CPI da Covid faz 1 minuto de silêncio pelos 500 mil mortos vítimas da Covid-19

CPI da Covid começou nesta terça-feira, 22, fazendo um minuto de silêncio pelas mais de 500 mil mortes da pandemia no Brasil e em respeito às famílias que perderam parentes. A solicitação pelo ato foi feita pelo senador Rogério Carvalho (PT-SE).

“Nós estamos aqui tentando justificar aquilo que nós não conseguimos justificar para o mundo: 502.817 brasileiros mortos. Neste momento, essa comissão tem que pedir um minuto de silêncio em homenagem a todas as vidas perdidas. Nós estamos de luto. São mais de 500 mil mortes no Brasil.
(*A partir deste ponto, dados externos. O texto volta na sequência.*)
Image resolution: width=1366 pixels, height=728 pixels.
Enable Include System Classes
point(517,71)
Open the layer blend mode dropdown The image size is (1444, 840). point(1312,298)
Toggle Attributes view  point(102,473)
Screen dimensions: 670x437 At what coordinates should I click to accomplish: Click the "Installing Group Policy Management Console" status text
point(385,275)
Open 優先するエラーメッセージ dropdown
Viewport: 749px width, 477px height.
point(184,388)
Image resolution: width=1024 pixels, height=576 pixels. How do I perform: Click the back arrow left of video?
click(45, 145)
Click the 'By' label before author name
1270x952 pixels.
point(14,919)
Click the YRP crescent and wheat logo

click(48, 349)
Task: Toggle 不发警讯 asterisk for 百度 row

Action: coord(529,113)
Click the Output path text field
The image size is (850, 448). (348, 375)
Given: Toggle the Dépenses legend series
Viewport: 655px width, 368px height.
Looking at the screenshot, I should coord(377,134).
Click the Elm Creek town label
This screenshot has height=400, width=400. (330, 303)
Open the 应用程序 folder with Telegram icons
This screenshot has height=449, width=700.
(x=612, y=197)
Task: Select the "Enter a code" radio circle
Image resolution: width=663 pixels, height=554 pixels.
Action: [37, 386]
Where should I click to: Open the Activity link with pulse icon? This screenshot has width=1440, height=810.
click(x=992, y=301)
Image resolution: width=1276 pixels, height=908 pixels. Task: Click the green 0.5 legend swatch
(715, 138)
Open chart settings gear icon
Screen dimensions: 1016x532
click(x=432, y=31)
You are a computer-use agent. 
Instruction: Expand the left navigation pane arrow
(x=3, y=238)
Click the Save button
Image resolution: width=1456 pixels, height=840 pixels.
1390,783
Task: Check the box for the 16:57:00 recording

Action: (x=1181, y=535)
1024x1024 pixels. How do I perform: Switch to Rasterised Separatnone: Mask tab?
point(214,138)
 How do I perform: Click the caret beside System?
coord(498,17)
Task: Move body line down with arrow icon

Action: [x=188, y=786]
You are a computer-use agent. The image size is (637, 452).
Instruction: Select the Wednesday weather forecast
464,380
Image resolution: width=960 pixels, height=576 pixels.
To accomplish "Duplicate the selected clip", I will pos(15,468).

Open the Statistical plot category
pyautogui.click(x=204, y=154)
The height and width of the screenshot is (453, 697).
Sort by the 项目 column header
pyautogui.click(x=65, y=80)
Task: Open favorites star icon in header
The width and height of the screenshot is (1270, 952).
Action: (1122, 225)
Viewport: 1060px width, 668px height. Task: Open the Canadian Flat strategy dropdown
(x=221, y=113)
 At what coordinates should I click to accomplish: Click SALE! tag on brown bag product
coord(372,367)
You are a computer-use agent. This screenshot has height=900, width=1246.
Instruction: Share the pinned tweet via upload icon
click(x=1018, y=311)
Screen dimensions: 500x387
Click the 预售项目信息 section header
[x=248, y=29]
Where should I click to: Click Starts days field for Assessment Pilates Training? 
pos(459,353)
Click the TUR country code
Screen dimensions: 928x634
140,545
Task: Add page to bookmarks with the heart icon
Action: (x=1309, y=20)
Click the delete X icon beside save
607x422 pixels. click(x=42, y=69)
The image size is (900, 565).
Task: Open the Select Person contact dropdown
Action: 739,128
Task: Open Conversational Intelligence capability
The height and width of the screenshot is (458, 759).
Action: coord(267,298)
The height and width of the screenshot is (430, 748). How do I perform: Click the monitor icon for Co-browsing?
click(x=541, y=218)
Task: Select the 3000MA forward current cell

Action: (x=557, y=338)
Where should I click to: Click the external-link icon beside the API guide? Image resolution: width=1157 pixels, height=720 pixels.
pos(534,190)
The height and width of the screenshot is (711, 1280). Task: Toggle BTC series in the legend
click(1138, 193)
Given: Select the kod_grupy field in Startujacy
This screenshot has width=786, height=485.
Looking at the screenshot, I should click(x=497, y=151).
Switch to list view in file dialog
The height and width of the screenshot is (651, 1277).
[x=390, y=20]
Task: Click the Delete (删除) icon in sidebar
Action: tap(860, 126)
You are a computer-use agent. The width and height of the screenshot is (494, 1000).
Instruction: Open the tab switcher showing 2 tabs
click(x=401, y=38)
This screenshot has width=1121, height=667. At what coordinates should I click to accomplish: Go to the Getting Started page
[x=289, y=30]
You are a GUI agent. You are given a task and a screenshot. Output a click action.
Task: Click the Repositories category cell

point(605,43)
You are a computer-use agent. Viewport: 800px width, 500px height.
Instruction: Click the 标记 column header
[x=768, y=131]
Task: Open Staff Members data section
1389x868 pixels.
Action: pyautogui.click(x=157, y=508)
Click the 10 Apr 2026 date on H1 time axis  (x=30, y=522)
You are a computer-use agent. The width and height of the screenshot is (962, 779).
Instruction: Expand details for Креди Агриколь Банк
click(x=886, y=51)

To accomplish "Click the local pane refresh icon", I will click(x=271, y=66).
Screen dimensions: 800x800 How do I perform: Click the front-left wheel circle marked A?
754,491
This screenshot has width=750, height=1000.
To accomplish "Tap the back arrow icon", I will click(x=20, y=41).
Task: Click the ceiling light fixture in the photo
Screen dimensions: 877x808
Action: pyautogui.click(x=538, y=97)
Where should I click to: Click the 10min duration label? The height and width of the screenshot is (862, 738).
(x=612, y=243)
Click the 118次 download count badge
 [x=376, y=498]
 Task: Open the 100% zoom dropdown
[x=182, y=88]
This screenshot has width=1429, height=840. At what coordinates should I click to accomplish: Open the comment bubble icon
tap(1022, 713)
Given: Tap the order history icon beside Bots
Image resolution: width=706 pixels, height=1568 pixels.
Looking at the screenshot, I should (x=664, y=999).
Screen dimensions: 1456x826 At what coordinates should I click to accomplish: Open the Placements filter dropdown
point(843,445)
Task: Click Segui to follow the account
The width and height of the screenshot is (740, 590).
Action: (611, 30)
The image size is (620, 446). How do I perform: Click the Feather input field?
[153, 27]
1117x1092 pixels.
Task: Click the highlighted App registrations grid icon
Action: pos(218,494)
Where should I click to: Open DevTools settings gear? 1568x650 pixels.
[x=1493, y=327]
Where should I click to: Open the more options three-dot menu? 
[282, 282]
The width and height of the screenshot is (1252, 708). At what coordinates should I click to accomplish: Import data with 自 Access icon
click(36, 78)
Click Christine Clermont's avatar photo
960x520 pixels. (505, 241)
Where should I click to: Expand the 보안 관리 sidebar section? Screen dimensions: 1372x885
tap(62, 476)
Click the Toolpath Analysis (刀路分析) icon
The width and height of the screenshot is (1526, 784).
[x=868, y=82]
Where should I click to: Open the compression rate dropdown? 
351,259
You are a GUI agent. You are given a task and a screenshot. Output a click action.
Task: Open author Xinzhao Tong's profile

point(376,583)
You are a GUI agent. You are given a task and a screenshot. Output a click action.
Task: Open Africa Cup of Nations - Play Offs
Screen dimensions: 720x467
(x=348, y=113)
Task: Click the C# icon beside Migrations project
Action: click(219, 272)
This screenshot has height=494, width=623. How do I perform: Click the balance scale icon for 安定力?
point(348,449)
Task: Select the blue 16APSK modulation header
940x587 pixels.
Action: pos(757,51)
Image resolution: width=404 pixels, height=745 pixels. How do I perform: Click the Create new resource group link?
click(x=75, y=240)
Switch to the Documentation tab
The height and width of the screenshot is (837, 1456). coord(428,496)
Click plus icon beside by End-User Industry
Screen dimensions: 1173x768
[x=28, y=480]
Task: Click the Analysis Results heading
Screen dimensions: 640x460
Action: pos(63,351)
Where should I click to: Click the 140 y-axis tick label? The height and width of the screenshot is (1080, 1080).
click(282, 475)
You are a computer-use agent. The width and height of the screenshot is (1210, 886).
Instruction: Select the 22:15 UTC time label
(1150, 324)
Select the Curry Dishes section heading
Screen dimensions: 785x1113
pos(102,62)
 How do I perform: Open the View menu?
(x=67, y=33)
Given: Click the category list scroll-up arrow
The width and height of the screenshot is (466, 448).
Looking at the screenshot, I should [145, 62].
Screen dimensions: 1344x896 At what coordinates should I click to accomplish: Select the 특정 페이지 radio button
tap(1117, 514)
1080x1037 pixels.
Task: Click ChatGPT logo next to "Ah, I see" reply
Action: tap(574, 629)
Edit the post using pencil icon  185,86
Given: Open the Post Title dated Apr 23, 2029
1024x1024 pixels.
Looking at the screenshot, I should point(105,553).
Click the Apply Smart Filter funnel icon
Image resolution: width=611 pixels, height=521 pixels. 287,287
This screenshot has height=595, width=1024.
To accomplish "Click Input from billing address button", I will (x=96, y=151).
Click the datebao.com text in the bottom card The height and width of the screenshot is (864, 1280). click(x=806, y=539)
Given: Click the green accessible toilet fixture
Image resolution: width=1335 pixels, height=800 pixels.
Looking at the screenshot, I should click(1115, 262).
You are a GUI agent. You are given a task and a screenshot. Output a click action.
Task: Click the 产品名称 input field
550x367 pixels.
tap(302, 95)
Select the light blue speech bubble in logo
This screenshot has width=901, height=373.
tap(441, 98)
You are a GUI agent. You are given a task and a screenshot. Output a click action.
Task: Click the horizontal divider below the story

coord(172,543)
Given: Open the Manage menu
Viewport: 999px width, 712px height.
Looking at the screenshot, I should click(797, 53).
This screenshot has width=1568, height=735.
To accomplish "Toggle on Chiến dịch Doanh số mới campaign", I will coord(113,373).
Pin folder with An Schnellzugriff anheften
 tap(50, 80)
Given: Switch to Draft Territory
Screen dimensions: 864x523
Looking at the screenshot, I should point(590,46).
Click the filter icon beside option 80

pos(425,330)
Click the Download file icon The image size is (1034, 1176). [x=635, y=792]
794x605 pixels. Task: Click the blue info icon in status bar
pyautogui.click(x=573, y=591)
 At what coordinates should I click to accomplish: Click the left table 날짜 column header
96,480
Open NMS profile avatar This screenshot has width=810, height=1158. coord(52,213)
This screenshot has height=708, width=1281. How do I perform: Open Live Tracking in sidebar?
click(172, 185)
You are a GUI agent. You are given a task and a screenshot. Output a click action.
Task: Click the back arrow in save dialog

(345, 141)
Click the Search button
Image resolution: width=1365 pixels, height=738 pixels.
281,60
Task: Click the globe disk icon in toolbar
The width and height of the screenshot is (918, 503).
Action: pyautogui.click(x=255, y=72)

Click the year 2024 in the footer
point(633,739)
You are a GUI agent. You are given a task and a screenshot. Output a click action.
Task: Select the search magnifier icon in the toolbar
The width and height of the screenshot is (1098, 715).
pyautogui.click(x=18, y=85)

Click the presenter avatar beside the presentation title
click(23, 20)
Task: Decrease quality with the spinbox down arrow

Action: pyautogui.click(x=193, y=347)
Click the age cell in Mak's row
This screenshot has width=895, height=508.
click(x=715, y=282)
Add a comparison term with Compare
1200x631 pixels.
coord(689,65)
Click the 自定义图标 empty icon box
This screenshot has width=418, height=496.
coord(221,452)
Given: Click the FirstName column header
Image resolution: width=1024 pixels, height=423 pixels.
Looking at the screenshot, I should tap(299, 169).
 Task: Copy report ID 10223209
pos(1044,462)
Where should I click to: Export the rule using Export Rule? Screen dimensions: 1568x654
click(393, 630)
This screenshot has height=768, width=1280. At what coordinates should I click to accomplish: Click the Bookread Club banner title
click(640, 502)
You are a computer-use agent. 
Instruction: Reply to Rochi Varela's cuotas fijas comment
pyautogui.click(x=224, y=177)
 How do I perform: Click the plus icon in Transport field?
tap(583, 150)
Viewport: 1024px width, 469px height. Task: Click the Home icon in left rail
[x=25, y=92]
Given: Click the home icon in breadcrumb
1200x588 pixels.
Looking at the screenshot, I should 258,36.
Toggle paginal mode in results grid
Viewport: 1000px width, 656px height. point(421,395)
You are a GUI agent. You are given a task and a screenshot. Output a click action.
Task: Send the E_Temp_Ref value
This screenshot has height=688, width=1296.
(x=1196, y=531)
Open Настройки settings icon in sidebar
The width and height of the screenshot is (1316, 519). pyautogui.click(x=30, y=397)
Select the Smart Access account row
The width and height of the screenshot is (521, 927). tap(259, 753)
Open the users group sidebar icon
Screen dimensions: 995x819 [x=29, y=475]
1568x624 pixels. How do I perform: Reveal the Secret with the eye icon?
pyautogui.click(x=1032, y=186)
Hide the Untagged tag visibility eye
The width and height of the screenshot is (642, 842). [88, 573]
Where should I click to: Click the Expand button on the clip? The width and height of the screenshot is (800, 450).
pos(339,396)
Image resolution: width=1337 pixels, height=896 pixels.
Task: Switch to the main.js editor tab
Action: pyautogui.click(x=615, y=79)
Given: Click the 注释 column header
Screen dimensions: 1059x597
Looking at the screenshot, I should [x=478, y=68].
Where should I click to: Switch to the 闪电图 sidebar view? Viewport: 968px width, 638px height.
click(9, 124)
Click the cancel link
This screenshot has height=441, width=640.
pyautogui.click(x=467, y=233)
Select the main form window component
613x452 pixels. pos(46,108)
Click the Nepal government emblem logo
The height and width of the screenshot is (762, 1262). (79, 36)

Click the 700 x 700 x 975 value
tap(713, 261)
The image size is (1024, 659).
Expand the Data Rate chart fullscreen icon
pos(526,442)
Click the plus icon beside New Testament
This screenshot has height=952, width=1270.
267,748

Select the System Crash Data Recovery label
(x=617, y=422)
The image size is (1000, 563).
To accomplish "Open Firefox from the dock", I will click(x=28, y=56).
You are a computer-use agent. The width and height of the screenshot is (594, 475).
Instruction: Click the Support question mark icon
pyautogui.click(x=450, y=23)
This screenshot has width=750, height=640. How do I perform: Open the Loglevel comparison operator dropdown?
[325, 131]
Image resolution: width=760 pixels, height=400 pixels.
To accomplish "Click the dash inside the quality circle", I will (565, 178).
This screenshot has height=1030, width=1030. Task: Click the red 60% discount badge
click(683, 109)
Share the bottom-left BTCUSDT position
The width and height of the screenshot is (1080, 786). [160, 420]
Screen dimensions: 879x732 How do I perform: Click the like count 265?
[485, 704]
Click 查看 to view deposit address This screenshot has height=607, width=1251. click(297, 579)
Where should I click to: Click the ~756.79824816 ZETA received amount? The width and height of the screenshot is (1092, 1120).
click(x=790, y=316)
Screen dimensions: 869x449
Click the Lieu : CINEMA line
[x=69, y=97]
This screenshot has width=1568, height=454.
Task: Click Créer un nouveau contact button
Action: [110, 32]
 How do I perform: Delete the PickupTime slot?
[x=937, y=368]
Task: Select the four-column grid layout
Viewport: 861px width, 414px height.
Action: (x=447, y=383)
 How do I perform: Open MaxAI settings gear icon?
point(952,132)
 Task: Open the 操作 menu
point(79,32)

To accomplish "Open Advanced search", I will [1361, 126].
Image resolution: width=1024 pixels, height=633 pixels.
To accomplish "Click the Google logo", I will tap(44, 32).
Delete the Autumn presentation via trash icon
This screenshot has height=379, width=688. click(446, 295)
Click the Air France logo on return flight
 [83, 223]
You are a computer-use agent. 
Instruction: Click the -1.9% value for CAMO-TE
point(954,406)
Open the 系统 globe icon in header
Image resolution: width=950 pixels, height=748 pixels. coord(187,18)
Antes de começarmos qualquer coisa, queria pedir um minuto de silêncio em sinal e respeito às famílias que se desfizeram pela dor da perda, irreparável”, pediu Carvalho.

O pedido foi acatado pelo presidente da comissão, senador Omar Aziz (PSD-AM), que decretou a execução de um minuto de silêncio na sequência. Todos os senadores ficaram de pé durante um minuto, em silêncio. Alguns levantaram cartazes. Humberto Costa (PT-PE) segurava a palavra “responsabilidade”; Eliziane Gama (Cidadania-MA), Randolfe Rodriges (Rede-AP) e Otto Alencar (PSD-BA) seguravam cartazes escrito “vacina”; e o próprio Rogério Carvalho “mais de 500 mil mortes”.